However, the group acknowledges that neither the Medical Mutual Liability Insurance Society of Maryland, nor the Maryland Association For Justice (MAJ), both of whom had representatives on the task force, support that conclusion.

In its comments, also included in the report, MAJ called the fund a “rush to judgment,” and said the data does not support the need for such a fund at this time.

“A no-fault system would be more dangerous for patients,” MAJ stated in an October 30 letter to the workgroup. “When malpractice occurs, the civil justice system provides for accountability in a public forum. By eliminating public accountability, a no-fault birth injury fund removes an important incentive for health care providers to use appropriate care.”

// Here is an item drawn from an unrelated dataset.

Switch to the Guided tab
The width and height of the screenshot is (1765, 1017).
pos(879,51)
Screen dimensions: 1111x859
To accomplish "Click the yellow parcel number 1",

This is the second time the no-fault birth injury fund has been recommended, and, as in previous years, skeptics have raised questions on who would pay for such a fund.

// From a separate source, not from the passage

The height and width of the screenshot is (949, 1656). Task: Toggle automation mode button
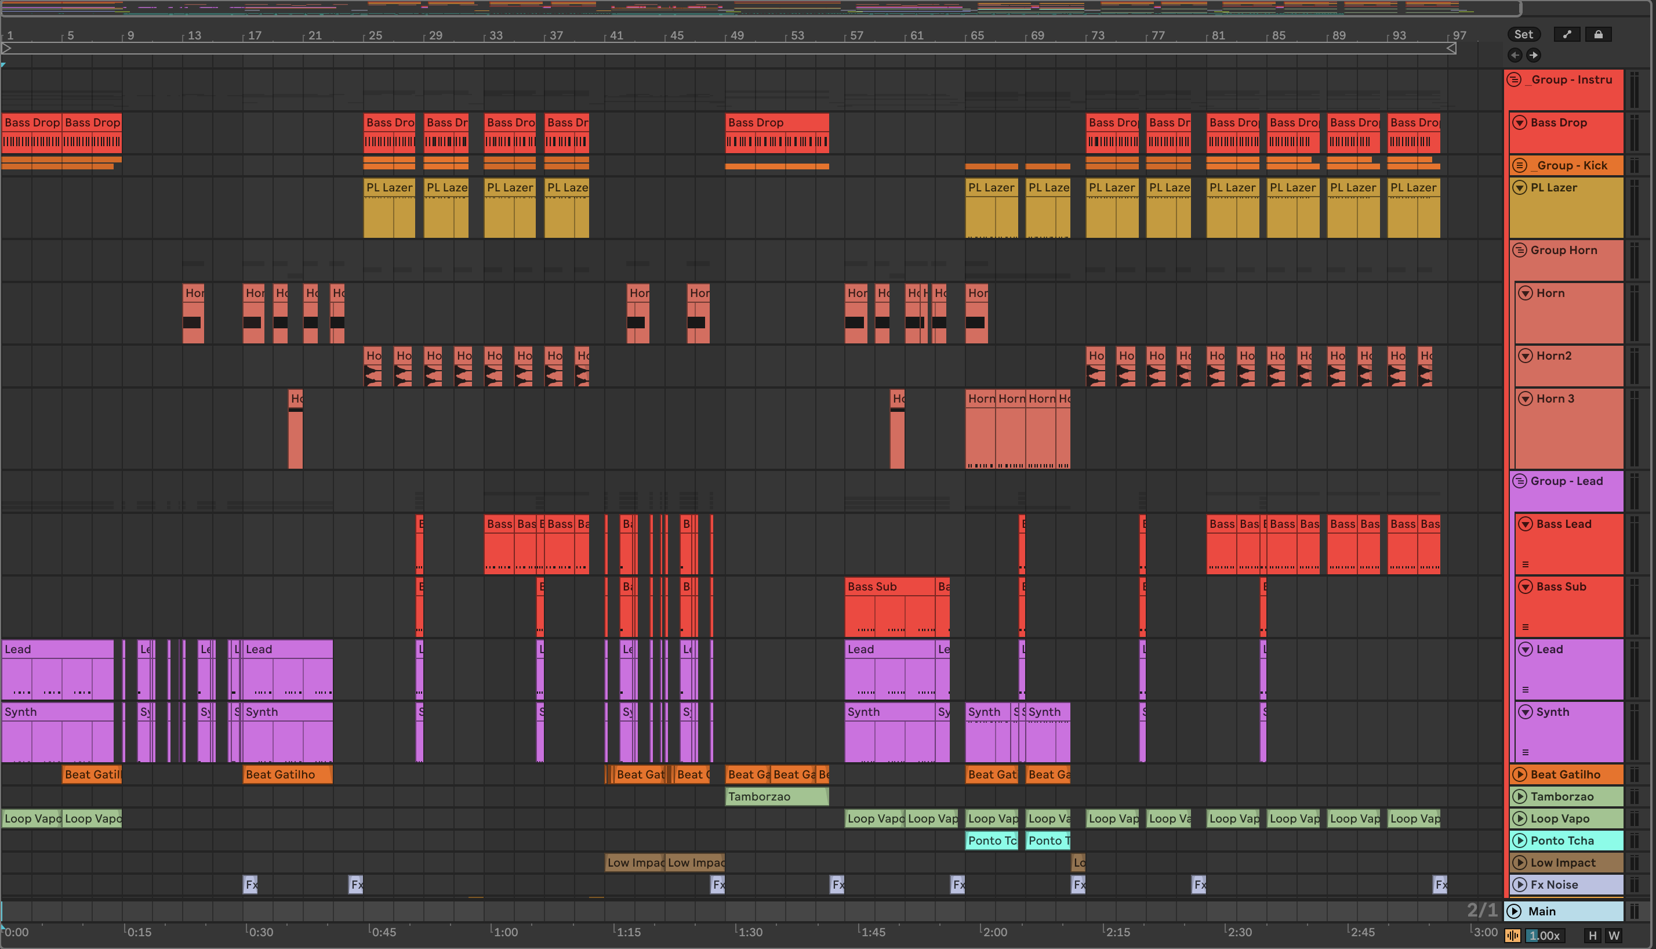1567,35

“A birth injury fund would cost many millions of dollars, without any clear solution for how to pay for it,” the MAJ stated. “Based on the most reliable estimates, a birth injury fund would cost hundreds of millions of dollars annually. The Workgroup failed to reach a consensus for how to pay for those costs, overwhelmingly rejecting a proposal that a birth injury fund should be paid for by hospitals.

MAJ also spoke out against an earlier funding proposal for paying for the fund through higher health insurance costs, which the group noted would be pushing the cost onto Maryland families and small businesses.